Choc des sirènes, impact des percussions, exaltation du rythme, richesse des timbres, plénitude sonore : voilà ce qui a résonné dans la grande salle Pierre Boulez de la Philharmonie de Paris ce mardi sous la direction de Pierre Bleuse. L’Ensemble intercontemporain et les étudiants du CNSMDP se sont rencontrés pour porter le « Grand soir Edgard Varèse », un concert monographique en deux parties aussi bien construit qu’interprété.

Pierre Bleuse dirige le grand soir Edgard Varèse à la Philharmonie © Quentin Chevrier
Pierre Bleuse dirige le grand soir Edgard Varèse à la Philharmonie
© Quentin Chevrier

Le programme révèle habilement les relations de motifs musicaux qui traversent les œuvres de Varèse comme une constellation de son catalogue entre 1921 et 1936. Avant la magie d’Arcana et la déflagration d’Amériques, Ionisation nous plonge dans l’univers percussif du compositeur. De la stabilité métronomique, Pierre Bleuse tire un groove irrésistible qui crée immédiatement une attention d’écoute particulière. L’une des grandes qualités de la soirée s’impose d’emblée : l’équilibre des voix et l’attention portée aux timbres donne lisibilité et clarté à une interprétation toujours narrative.

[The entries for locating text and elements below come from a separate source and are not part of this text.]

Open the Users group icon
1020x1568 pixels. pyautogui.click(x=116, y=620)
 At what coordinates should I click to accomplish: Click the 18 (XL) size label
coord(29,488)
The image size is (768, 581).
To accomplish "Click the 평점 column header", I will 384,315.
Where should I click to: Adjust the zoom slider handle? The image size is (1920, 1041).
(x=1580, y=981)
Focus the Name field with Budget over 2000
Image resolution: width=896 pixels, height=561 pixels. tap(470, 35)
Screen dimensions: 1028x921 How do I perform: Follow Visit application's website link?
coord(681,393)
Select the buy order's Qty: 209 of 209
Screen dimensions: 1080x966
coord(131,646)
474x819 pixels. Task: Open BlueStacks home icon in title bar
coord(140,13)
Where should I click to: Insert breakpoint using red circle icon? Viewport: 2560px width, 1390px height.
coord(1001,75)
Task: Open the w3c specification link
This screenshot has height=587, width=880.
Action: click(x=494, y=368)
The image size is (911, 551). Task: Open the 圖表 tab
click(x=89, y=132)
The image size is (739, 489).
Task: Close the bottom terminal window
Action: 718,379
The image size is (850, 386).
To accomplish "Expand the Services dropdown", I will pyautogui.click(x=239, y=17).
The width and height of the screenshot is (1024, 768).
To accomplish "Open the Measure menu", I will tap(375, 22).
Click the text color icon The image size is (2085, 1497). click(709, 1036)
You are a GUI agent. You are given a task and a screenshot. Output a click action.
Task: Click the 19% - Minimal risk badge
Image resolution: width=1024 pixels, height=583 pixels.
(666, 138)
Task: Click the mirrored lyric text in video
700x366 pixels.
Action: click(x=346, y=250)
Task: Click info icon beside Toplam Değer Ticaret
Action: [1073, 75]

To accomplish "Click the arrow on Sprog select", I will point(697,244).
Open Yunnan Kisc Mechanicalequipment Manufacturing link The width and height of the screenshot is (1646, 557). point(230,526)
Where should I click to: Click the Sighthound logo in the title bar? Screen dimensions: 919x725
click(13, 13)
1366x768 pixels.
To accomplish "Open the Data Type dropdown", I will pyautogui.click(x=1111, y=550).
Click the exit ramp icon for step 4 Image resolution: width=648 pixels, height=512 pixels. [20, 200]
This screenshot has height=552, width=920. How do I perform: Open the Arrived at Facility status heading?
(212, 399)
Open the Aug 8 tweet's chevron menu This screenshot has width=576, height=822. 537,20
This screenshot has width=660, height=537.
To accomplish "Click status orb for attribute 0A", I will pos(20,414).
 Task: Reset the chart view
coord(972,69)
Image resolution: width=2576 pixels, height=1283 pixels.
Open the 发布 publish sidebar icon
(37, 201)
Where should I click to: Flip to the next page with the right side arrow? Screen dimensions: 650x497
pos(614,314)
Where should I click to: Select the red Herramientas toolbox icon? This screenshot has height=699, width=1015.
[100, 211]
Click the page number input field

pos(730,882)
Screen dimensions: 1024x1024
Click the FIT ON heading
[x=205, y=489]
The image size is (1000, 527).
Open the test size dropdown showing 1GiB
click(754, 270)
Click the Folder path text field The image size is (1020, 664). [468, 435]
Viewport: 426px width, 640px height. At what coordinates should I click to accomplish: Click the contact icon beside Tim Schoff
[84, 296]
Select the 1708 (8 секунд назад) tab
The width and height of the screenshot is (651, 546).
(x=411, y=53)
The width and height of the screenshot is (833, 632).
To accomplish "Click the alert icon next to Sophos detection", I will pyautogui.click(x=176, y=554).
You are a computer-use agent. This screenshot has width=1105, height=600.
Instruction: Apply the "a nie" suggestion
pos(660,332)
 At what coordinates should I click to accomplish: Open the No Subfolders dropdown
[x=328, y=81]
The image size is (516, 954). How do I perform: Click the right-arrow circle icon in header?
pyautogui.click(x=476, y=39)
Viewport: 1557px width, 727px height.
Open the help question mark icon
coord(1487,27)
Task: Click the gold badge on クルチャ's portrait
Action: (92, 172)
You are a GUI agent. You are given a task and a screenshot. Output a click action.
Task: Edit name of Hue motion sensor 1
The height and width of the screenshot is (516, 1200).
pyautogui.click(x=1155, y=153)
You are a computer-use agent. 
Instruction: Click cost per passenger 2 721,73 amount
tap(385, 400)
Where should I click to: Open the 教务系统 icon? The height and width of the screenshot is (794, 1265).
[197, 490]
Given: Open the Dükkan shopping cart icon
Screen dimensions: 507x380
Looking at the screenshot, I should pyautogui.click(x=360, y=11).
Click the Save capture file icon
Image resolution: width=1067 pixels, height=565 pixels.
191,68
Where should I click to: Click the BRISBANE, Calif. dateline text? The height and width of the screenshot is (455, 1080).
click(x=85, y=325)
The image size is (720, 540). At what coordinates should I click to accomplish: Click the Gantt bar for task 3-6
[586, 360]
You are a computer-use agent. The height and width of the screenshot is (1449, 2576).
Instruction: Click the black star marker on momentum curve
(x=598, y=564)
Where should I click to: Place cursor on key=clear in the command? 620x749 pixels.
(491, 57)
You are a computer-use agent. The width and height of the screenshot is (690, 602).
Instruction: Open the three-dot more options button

Après un texte poétique de Varèse déclamé par le chef dans la résonance de Ionisation, la flûtiste Sophie Cherrier donne, dans une version anthologique, Densité 21.5. La pièce se déroule dans un souffle qui suspend le temps. La conduite mélodique se mêle à un vibrato régulier, le son rond sait se faire perçant quand il le faut. L’osmose de toutes ces qualités crée une interprétation organique qui introduit Octandre. Entre douceur et stridence, cette pièce pour instruments à vent trouve sa cohérence dans la vitalité rythmique qu’impulse Bleuse. Sa direction quelque peu théâtralisée s’estompera petit à petit avec l’augmentation de l’effectif des œuvres qui suivent. Suite logique d’Octandre, Intégrales fut composée un an plus tard avec pour objectif d’offrir, selon les mots de Varèse, un « voyage dans l’espace ». Les attaques percutantes et la précision rythmique créent cette géométrie musicale rigoureuse que l’EIC et les étudiants du CNSMDP rendent avec beaucoup de naturel.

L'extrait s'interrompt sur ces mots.